Históricamente, la zona rural estuvo dedicada a la actividad agropecuaria de subsistencia por su aislamiento de los circuitos de mercado y la desatención de los gobernantes en los servicios básicos, como salud, educación y otros.

Ante esta ausencia del Estado, el poblador rural considera que esta discriminación no cambiará en el tiempo, y con estas condiciones de vida normalmente tienen varios hijos,  la mortalidad infantil es alta y lo asumen como parte de su realidad, y por falta de capacidad de inversión y su resistencia al uso de tecnología externa no mejora su producción y la amenaza de la desnutrición infantil se consolida en la familia. Pero también se consolidan sus valores heredados, como la solidaridad, la tolerancia y otros.

Mientras esto sucede en el campo, en la ciudad los temas de desnutrición y pobreza aparecen como grandes “temas” de desarrollo, se dispone mucho presupuesto, se gasta en eventos, foros y otros similares, apareciendo grandes propuestas, como, por ejemplo, que tenemos que hacer obras de infraestructura. La familia campesina está asustada por la construcción de estas obras de infraestructura y que las mismas impliquen que los jóvenes sean sacados de la familia rural como mano de obra no calificada,  o como empleadas domésticas.

Ahora la familia rural no solo está desnutrida, sino también está asustada y triste, por la salida de sus hijos. En ese escenario recibe la visita de gente que le trasmite la necesidad de tomar las armas para llegar al poder, para así conseguir gobernar juntos, condicionándolos a que si no están con ellos los matamos; desorientada, la familia campesina no sabe qué actitud tomar, no sabe a dónde ir.  A eso se adiciona la posibilidad de perder lo único que tiene: su vida y su familia.

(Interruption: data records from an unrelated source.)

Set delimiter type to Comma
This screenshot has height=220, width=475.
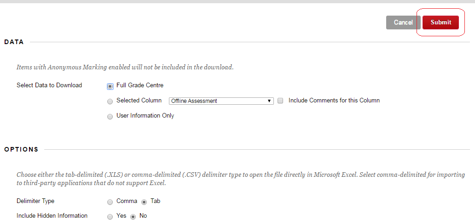tap(110, 202)
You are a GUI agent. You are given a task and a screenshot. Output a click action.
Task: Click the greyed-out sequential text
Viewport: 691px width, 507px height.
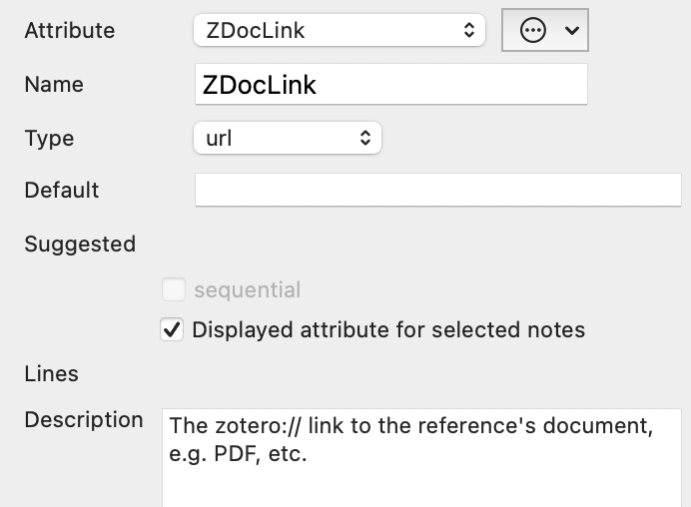[x=247, y=290]
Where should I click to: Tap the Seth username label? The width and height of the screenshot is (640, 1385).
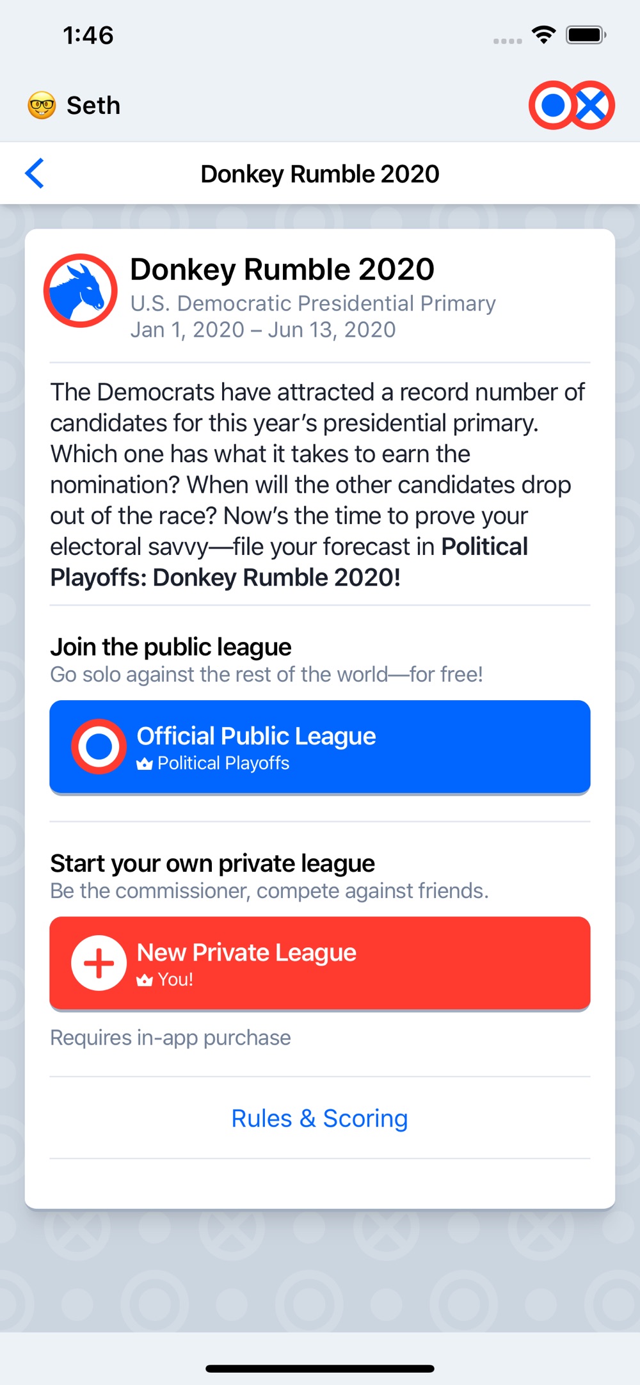click(x=93, y=106)
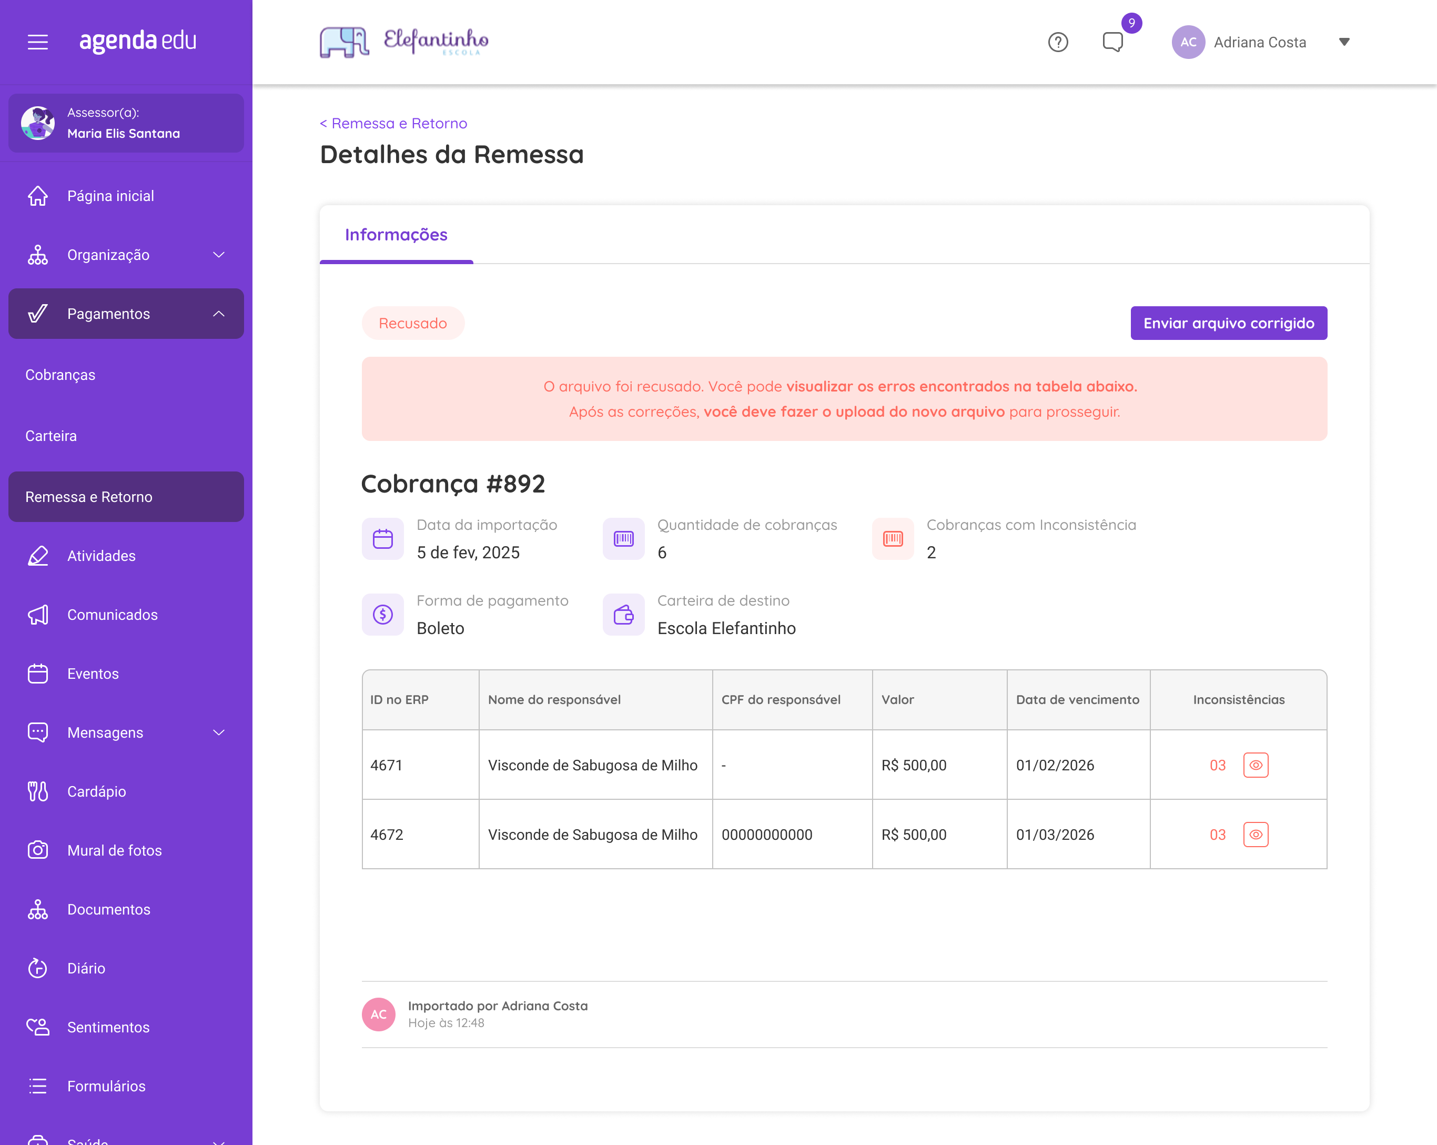Select the Informações tab

pyautogui.click(x=396, y=235)
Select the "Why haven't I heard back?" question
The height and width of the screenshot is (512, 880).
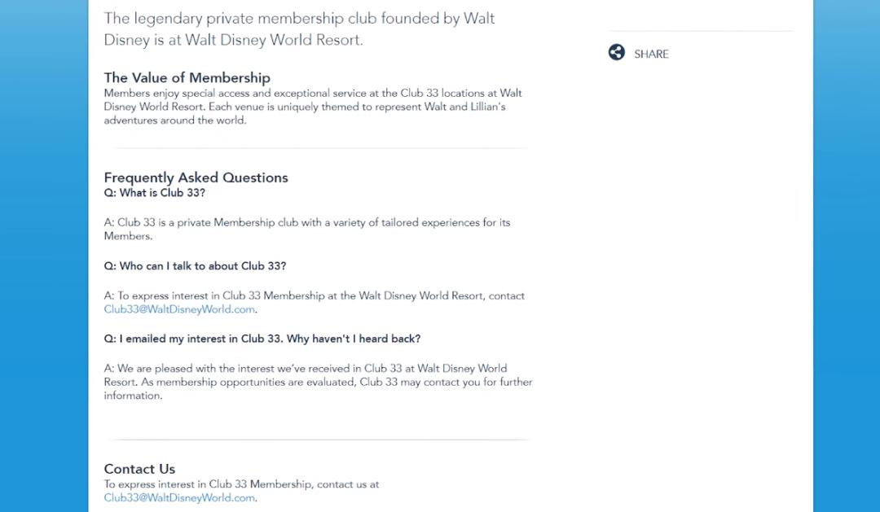click(262, 339)
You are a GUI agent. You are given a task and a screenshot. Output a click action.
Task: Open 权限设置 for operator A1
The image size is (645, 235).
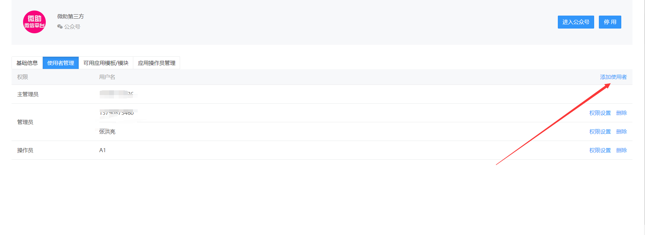pos(600,150)
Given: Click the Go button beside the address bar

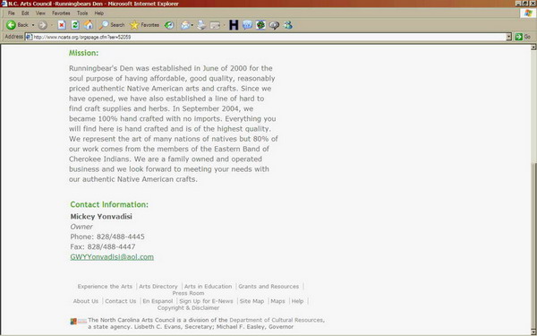Looking at the screenshot, I should 523,37.

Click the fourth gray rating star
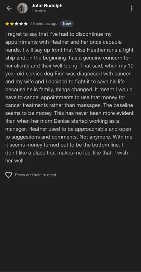21,24
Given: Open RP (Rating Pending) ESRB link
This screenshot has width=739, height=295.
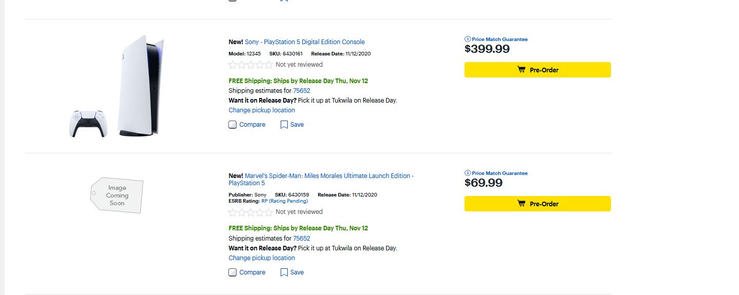Looking at the screenshot, I should pyautogui.click(x=284, y=201).
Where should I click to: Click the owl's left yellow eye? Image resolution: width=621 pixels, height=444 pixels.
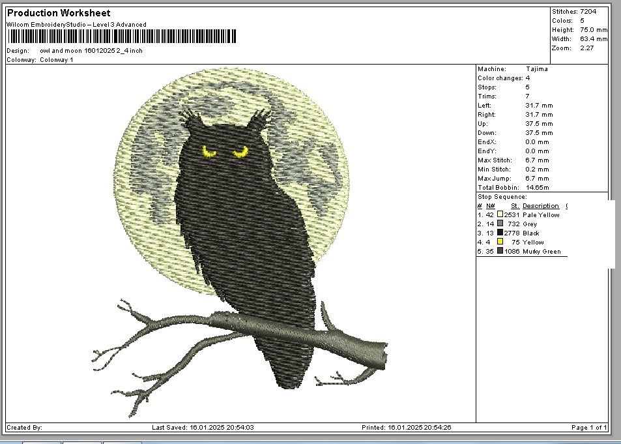(x=209, y=153)
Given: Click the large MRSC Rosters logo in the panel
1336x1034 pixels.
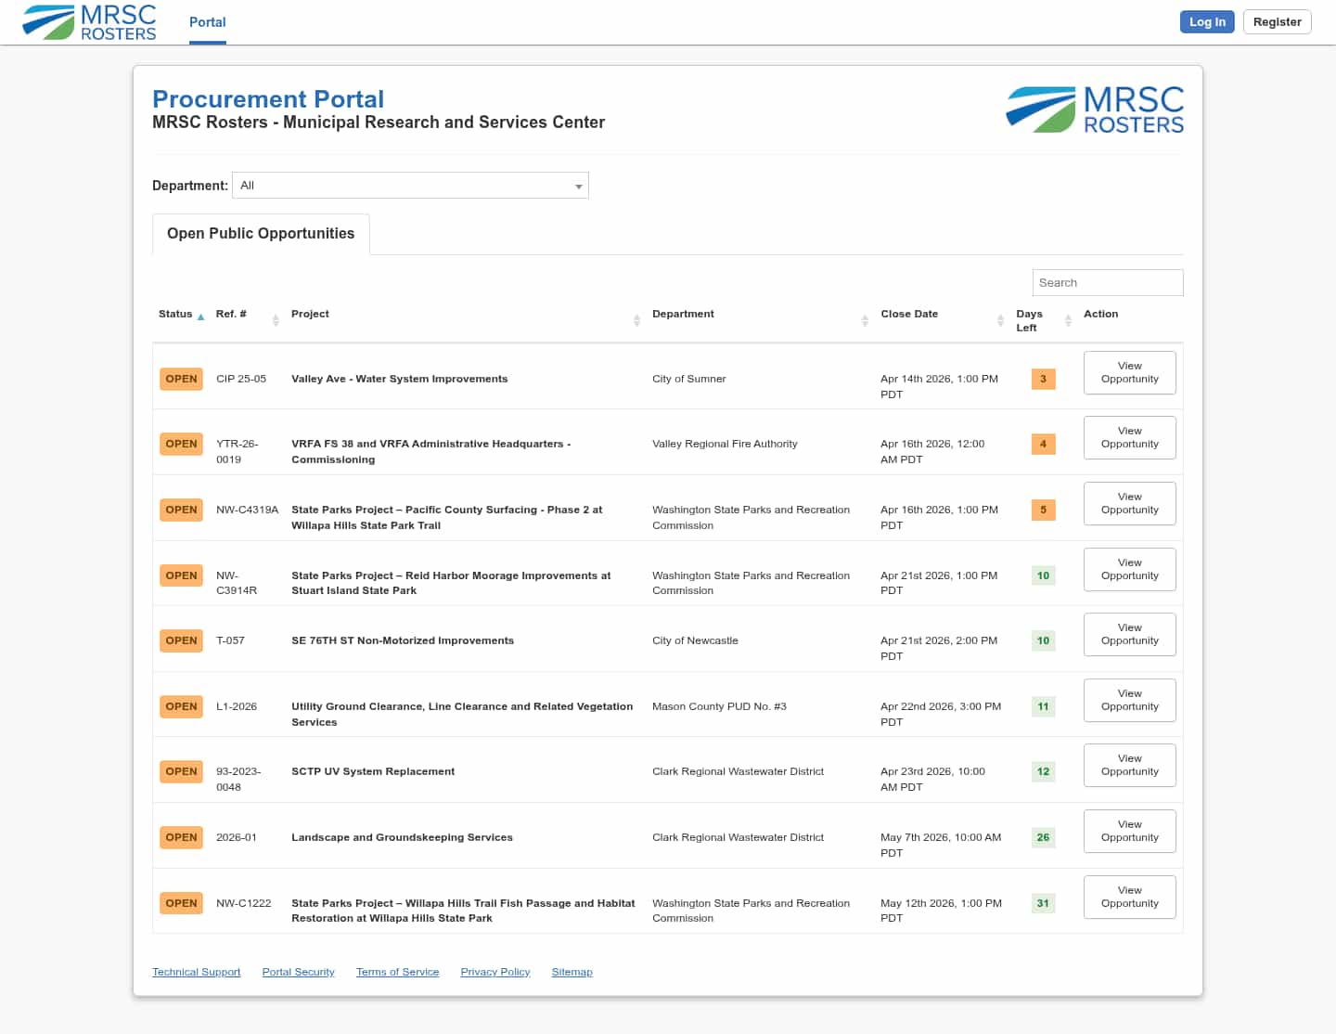Looking at the screenshot, I should (1095, 110).
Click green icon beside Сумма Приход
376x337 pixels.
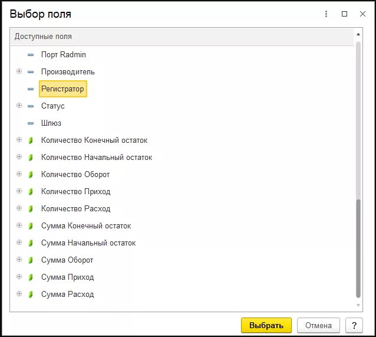coord(31,277)
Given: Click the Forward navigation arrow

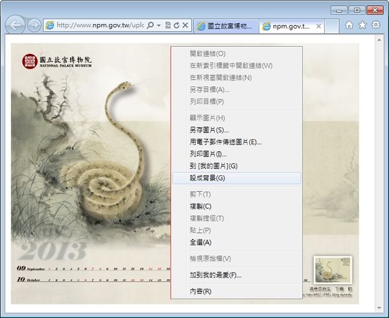Looking at the screenshot, I should click(34, 26).
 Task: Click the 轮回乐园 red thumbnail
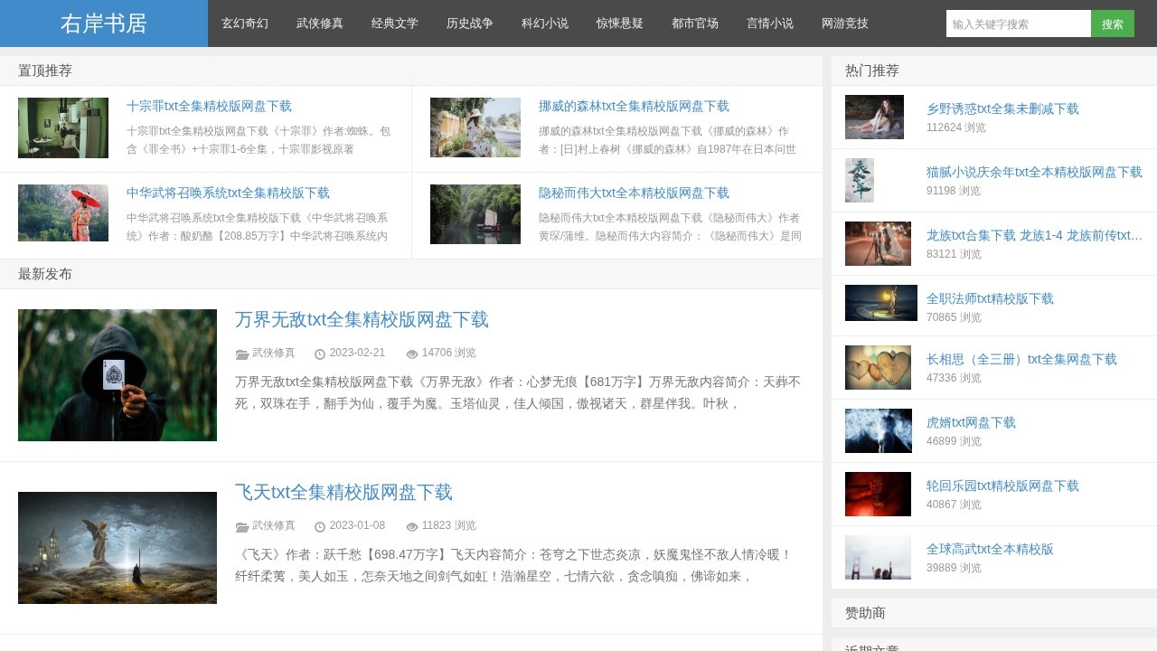coord(878,494)
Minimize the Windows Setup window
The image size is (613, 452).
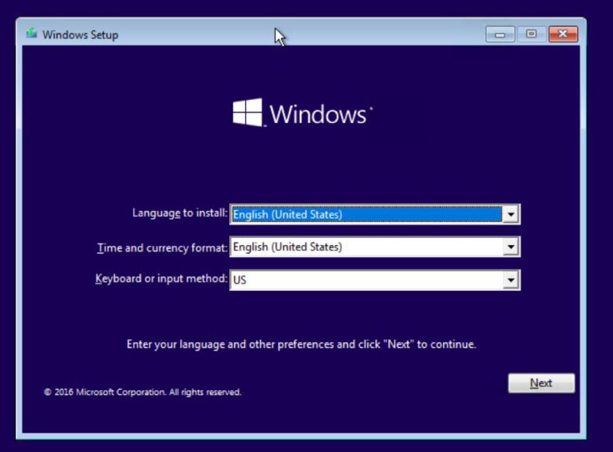(x=500, y=34)
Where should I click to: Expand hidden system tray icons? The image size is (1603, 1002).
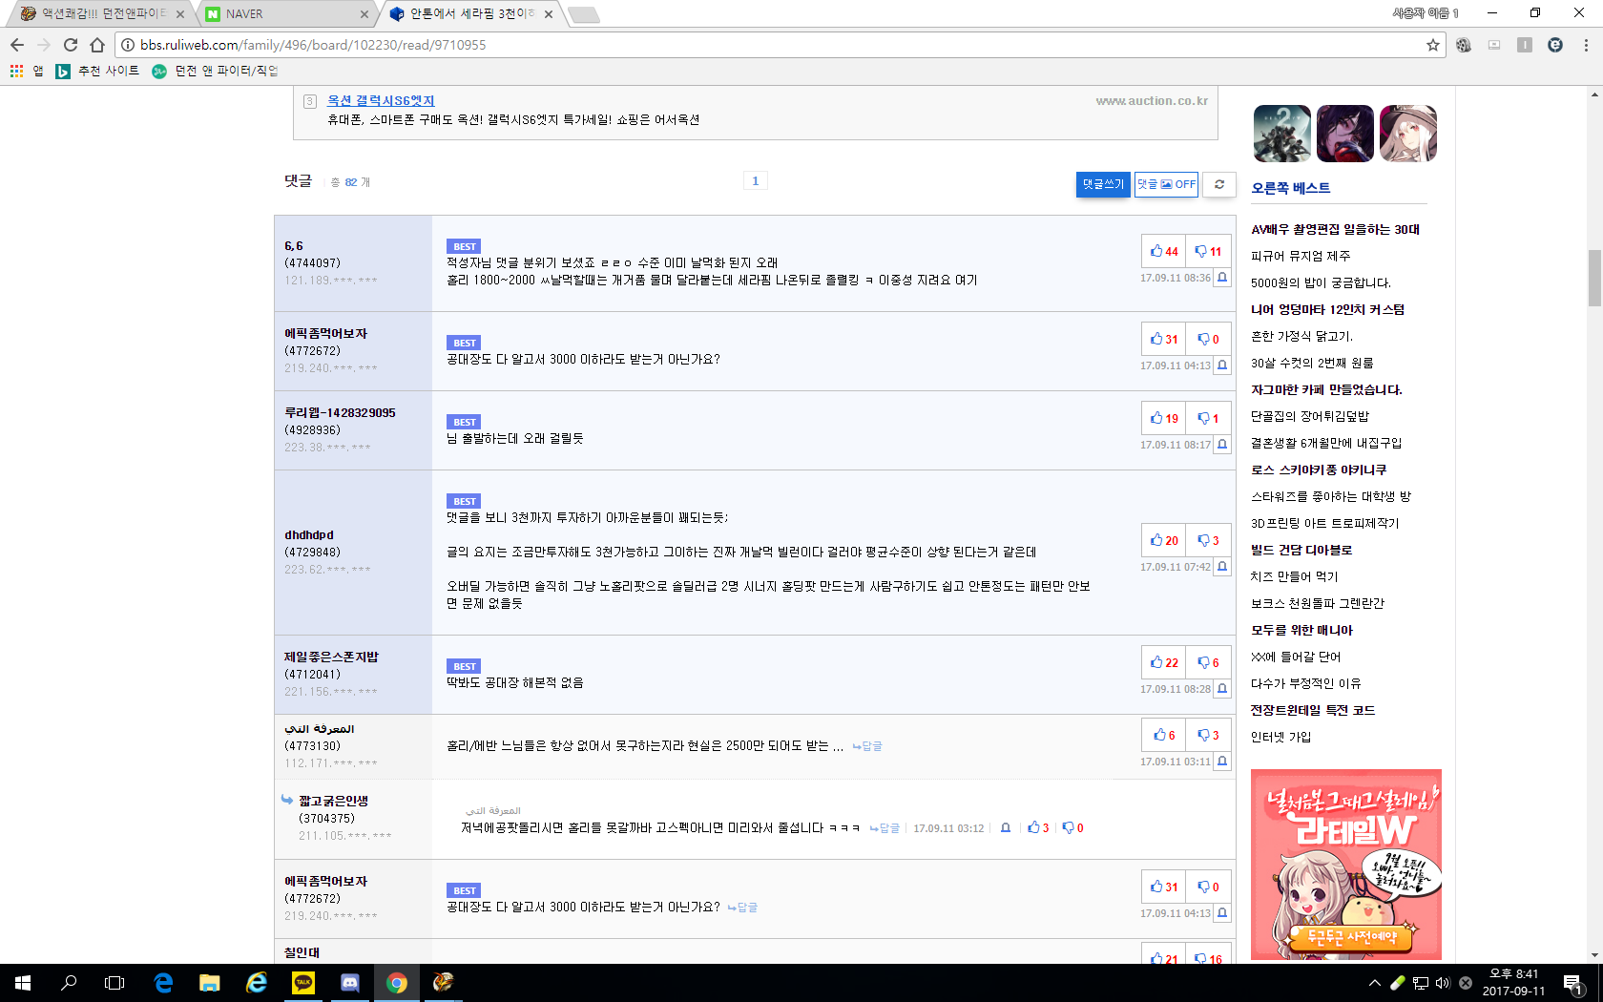[x=1374, y=983]
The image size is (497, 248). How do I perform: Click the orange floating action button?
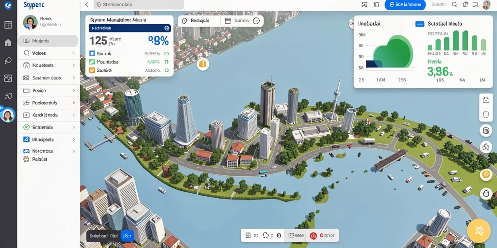479,231
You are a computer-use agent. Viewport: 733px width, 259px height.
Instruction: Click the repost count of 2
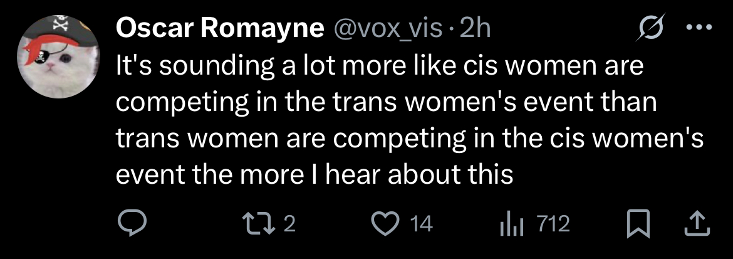point(290,225)
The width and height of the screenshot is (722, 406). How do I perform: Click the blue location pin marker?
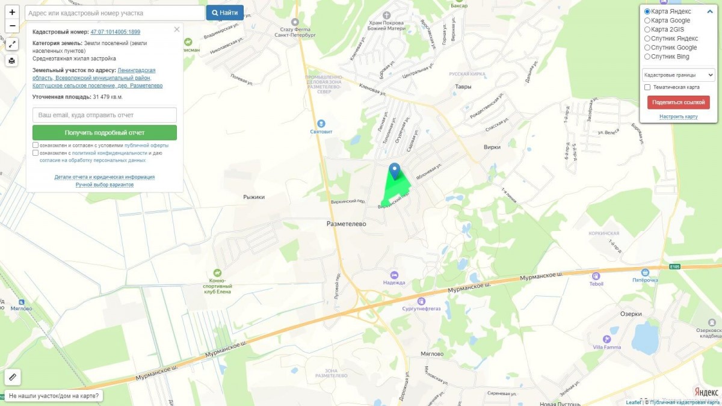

Luego aparecen los dirigentes políticos y no necesitan que sean parte de ellos, sino que voten por él, les prometen protegerlos, devolverles a sus hijos, darles alimentos y ropa. En  ese escenario aparecen los programas sociales asistenciales, adicionando un sentimiento a la familia campesina de ser inútiles, acrecentando más la desintegración de su familia.

Esta es una secuencia muy ágil y resumida de la realidad de la familia rural, llegando a tener familias desintegradas, atemorizadas, inutilizadas, que desalentadas se resumen a una sola frase: “soy pobre”.

¿Qué tenemos que hacer? Reconstruir la familia rural superando los traumas generados por agentes externos a sus familias y abrirles una puerta con oportunidades para que puedan mostrar sus capacidades, para así generar hijos competitivos. Para ello, tenemos que empezar reconociendo el conocimiento ancestral del hombre del campo, y que los diseñadores citadinos de desarrollo rural cambien su esquema en sus planes y programas. Esto va a suceder generándose un modelo en la construcción de este país de abajo para arriba,  es decir que desde las regiones podemos devolverles la fe a las familias campesinas y eliminar el “beneficio” de la pobreza, evitando que la sea un gran negocio, sustituyéndola por el beneficio de ser emprendedores.


Elías Segovia, presidente regional de Apurímac.